A block of data

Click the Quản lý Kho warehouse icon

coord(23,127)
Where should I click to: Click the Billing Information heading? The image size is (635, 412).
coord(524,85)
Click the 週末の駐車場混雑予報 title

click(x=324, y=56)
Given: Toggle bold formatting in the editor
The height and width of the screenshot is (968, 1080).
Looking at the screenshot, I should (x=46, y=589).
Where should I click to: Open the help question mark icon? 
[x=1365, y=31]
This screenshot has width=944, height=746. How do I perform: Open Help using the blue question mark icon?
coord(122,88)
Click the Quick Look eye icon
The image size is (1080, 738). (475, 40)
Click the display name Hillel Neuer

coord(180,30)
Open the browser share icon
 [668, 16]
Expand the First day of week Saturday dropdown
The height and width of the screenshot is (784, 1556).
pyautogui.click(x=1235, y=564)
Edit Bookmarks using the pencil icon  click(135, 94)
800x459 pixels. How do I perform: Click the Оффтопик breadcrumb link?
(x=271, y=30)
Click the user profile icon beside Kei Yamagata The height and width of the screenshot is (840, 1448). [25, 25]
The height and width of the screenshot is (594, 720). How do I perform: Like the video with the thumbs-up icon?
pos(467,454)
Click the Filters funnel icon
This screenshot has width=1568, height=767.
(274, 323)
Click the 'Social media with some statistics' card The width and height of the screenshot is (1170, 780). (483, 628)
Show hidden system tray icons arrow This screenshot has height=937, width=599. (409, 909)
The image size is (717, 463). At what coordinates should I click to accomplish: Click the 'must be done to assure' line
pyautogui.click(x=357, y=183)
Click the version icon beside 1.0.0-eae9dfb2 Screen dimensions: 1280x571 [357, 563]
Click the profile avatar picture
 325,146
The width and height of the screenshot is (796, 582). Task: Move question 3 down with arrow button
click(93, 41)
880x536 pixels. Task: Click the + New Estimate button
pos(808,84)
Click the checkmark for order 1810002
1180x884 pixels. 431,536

* _TASK_
Copy all of the entries above verbatim, line for line.

* _EXERCISE RESPONSE_
Click the Quản lý Kho warehouse icon

coord(23,127)
Where should I click to: Click the Billing Information heading? The image size is (635, 412).
coord(524,85)
Click the 週末の駐車場混雑予報 title

click(x=324, y=56)
Given: Toggle bold formatting in the editor
The height and width of the screenshot is (968, 1080).
Looking at the screenshot, I should (x=46, y=589).
Where should I click to: Open the help question mark icon? 
[x=1365, y=31]
This screenshot has width=944, height=746. How do I perform: Open Help using the blue question mark icon?
coord(122,88)
Click the Quick Look eye icon
The image size is (1080, 738). (475, 40)
Click the display name Hillel Neuer

coord(180,30)
Open the browser share icon
 [668, 16]
Expand the First day of week Saturday dropdown
The height and width of the screenshot is (784, 1556).
pyautogui.click(x=1235, y=564)
Edit Bookmarks using the pencil icon  click(135, 94)
800x459 pixels. How do I perform: Click the Оффтопик breadcrumb link?
(x=271, y=30)
Click the user profile icon beside Kei Yamagata The height and width of the screenshot is (840, 1448). [25, 25]
The height and width of the screenshot is (594, 720). How do I perform: Like the video with the thumbs-up icon?
pos(467,454)
Click the Filters funnel icon
This screenshot has width=1568, height=767.
(274, 323)
Click the 'Social media with some statistics' card The width and height of the screenshot is (1170, 780). (483, 628)
Show hidden system tray icons arrow This screenshot has height=937, width=599. (409, 909)
The image size is (717, 463). At what coordinates should I click to accomplish: Click the 'must be done to assure' line
pyautogui.click(x=357, y=183)
Click the version icon beside 1.0.0-eae9dfb2 Screen dimensions: 1280x571 [357, 563]
Click the profile avatar picture
 325,146
The width and height of the screenshot is (796, 582). Task: Move question 3 down with arrow button
click(93, 41)
880x536 pixels. Task: Click the + New Estimate button
pos(808,84)
Click the checkmark for order 1810002
1180x884 pixels. 431,536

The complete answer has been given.